- _本文抜粋_
'''
水を温めて、示温インクの色が変化する様子を確認する

 理科の加熱実験では、アルコールランプやガスバーナーに代わって「実験用ガスコンロ」を使用する学校が多くなっている。そこで、モニター校における活用から、その魅力を紹介する。

情報があふれている時代だからこそ
滋賀県湖南市立三雲小学校 宮本 まり教諭

 現代の子どもたちの周りには情報があふれている。理科の授業においても子どもたちは「知っている、わかっている」と思いがちで、子どもたちの口からは「これ知ってる」「見たことある」という言葉がよく発せられる。
 しかし、そんな子どもたちが「えっ?」「うそ!」とドキドキしたり、ワクワクしたりする姿を見せるときがある。それが、火を扱う実験である。火を扱う実験の前には火の消し方や「理科用カセットコンロ」の扱い方をみんなで学び、自分たちが実際に点火したり消火したりできる。火は子どもたちにとっては怖いものであるが、扱うことができると満足感を得られるようである。
 4年生の「物のあたたまり方」では、ロウを塗った金属板を「理科用カセットコンロ」で温めたとき、火にあたっている所から順に、とても速くロウが溶けていく様子を見た子どもたちは、「速い、速い!」と歓声をあげていた。実験している間、「○○くん、危ないよ」「今度は、私がカセットコンロに火をつける!」「じゃ、消すのはぼくな」など、班の中での会話を聞いていても、協力して活動していることが確認できた。
'''
- _データ_
'''
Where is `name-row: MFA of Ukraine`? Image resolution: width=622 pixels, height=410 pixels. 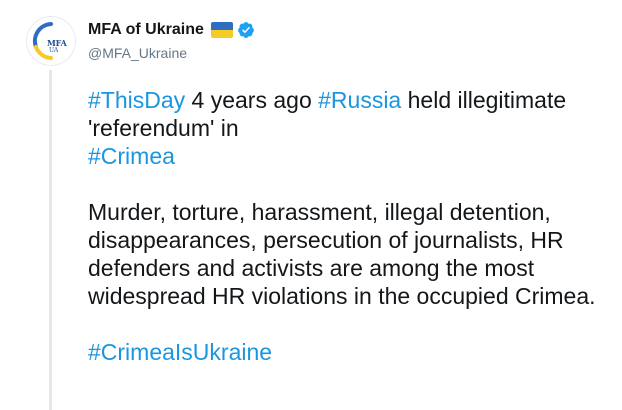 name-row: MFA of Ukraine is located at coordinates (172, 30).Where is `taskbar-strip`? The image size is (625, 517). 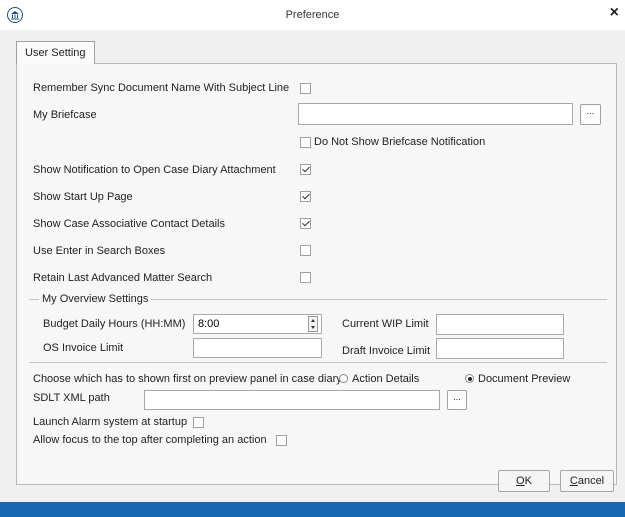 taskbar-strip is located at coordinates (312, 510).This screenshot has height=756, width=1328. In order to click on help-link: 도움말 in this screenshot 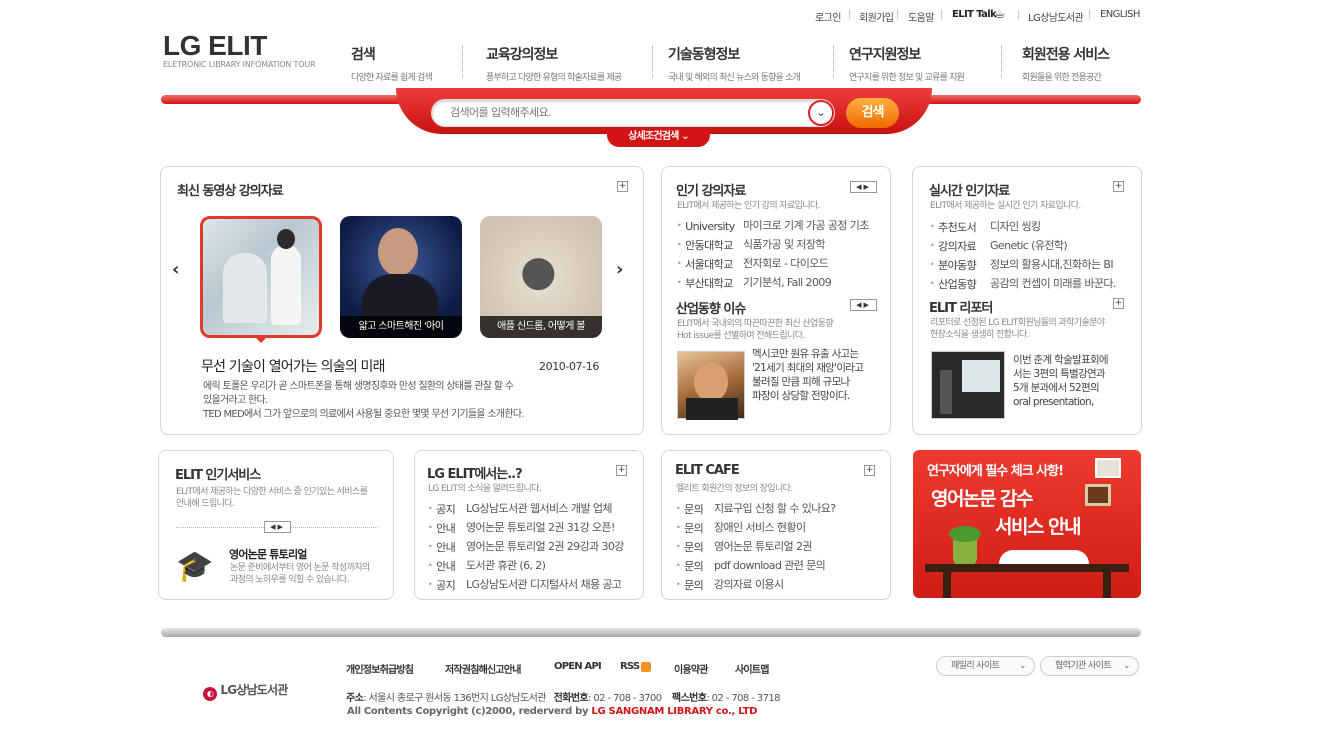, I will do `click(921, 16)`.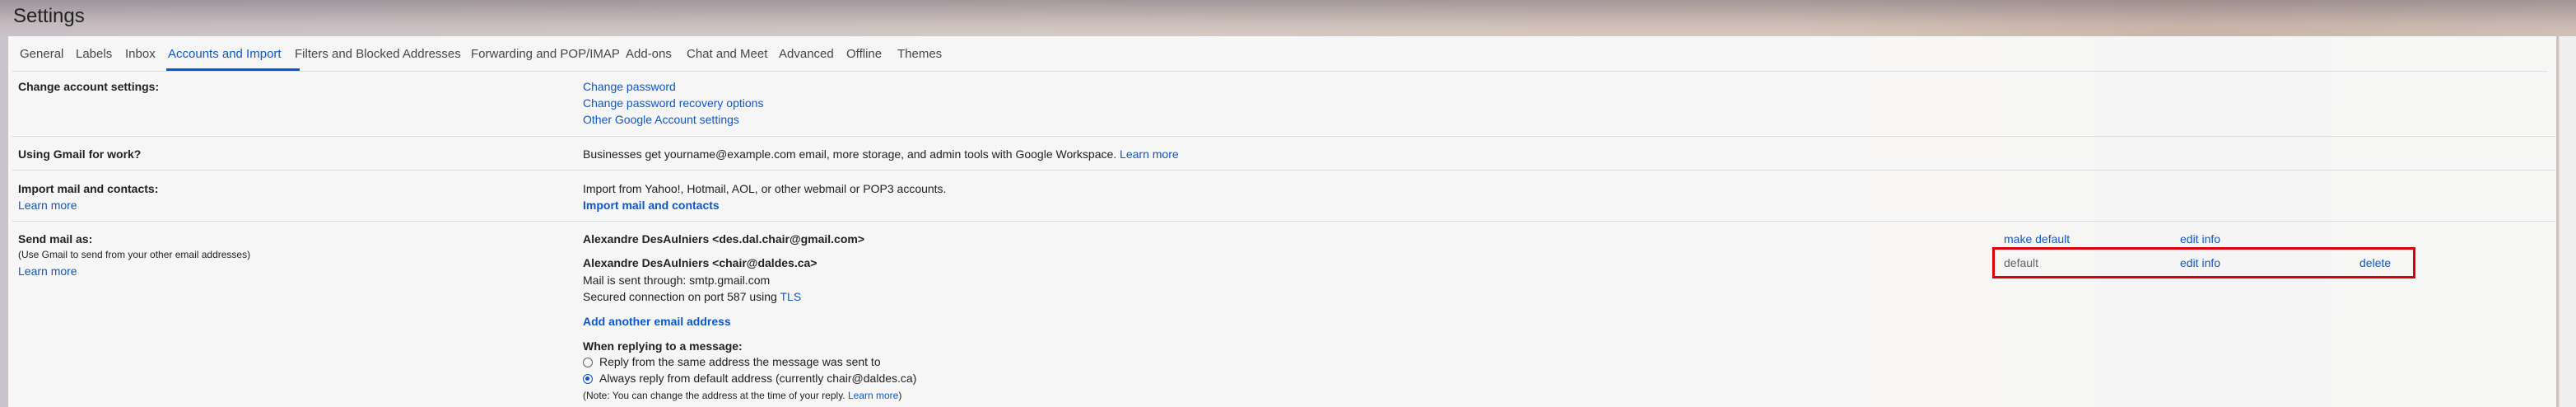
'''
- _課題 1_
理科の加熱実験に関する文章のうち、「理科の加熱実験では、アルコー」から始めて「動していることが確認できた。」までの部分を、一字一句そのまま書き写してください。
- _課題 2_
理科の加熱実験に関する文章を、二文で要約してください。
- _課題 3_
理科の加熱実験に関する文章の続きを、最後の文の後から書いてください。

- _解答 1_
理科の加熱実験では、アルコールランプやガスバーナーに代わって「実験用ガスコンロ」を使用する学校が多くなっている。そこで、モニター校における活用から、その魅力を紹介する。

情報があふれている時代だからこそ
滋賀県湖南市立三雲小学校 宮本 まり教諭

 現代の子どもたちの周りには情報があふれている。理科の授業においても子どもたちは「知っている、わかっている」と思いがちで、子どもたちの口からは「これ知ってる」「見たことある」という言葉がよく発せられる。
 しかし、そんな子どもたちが「えっ?」「うそ!」とドキドキしたり、ワクワクしたりする姿を見せるときがある。それが、火を扱う実験である。火を扱う実験の前には火の消し方や「理科用カセットコンロ」の扱い方をみんなで学び、自分たちが実際に点火したり消火したりできる。火は子どもたちにとっては怖いものであるが、扱うことができると満足感を得られるようである。
 4年生の「物のあたたまり方」では、ロウを塗った金属板を「理科用カセットコンロ」で温めたとき、火にあたっている所から順に、とても速くロウが溶けていく様子を見た子どもたちは、「速い、速い!」と歓声をあげていた。実験している間、「○○くん、危ないよ」「今度は、私がカセットコンロに火をつける!」「じゃ、消すのはぼくな」など、班の中での会話を聞いていても、協力して活動していることが確認できた。

- _解答 2_
理科の加熱実験では、アルコールランプやガスバーナーに代わって実験用ガスコンロを使う学校が増えている。三雲小学校の宮本教諭によれば、情報があふれる中で「知っている」と思いがちな子どもたちも、火を扱う実験ではドキドキやワクワクする姿を見せ、4年生の「物のあたたまり方」ではロウが速く溶ける様子に歓声をあげながら班で協力して活動していた。

- _解答 3_
 予想していたよりもはるかに速い変化を体験して得られた結果に、「金属は温められたところから順に温まる。思っていたよりもずっと速かった。次の実験もがんばります」という振り返りを見て、嬉しくなった。
 水を温める実験では、示温インクの色の変化が少しずつ進み、最後にパッとピンク色になったことに驚き、子どもたち同士で変化を確かめていた。その後、なかなか色が変わらない水をみて、「水はなかなか冷めないね」という呟きを拾った。

楽しくワクワクする実験ができた

 今回、子どもたちにとって使いやすい、新しい「理科用カセットコンロ」の提供を受けたことで、一人ひとりが楽しくワクワクする実験をすることができた。実験準備から片付けまでの活動の中で自ら動く主体的な姿が増え、協働的な学びの場を確保することもできた。
 今後も、以前よりも小型になり、サイエンススタンドとも一体化しやすい形に改良された「理科用カセットコンロ」を使って、子どもたちがワクワクできる授業を増やしていきたい。

「カセットこんろ」の活用について
奈良県生駒郡三郷町立三郷北小学校 西元 伸仁教諭

「水を熱したときの変化」の加熱実験に「カセットこんろ」を使用

 「わくわく理科4」(啓林館)「水のすがた」の学習において、理科実験用の「カセットこんろ」を使用した。実験1「水を熱したときの変化」では、15分以上水を加熱し、水の様子を観察する実験がある。使用した「カセットこんろ」は火の勢いが落ちることなく、問題なく使用することができた。
火を扱う実験では換気をしなければならない。外気の影響によって火がゆらぎ、加熱が十分にできないことも多いが、それも起こらずスムーズに実験を行うことができた。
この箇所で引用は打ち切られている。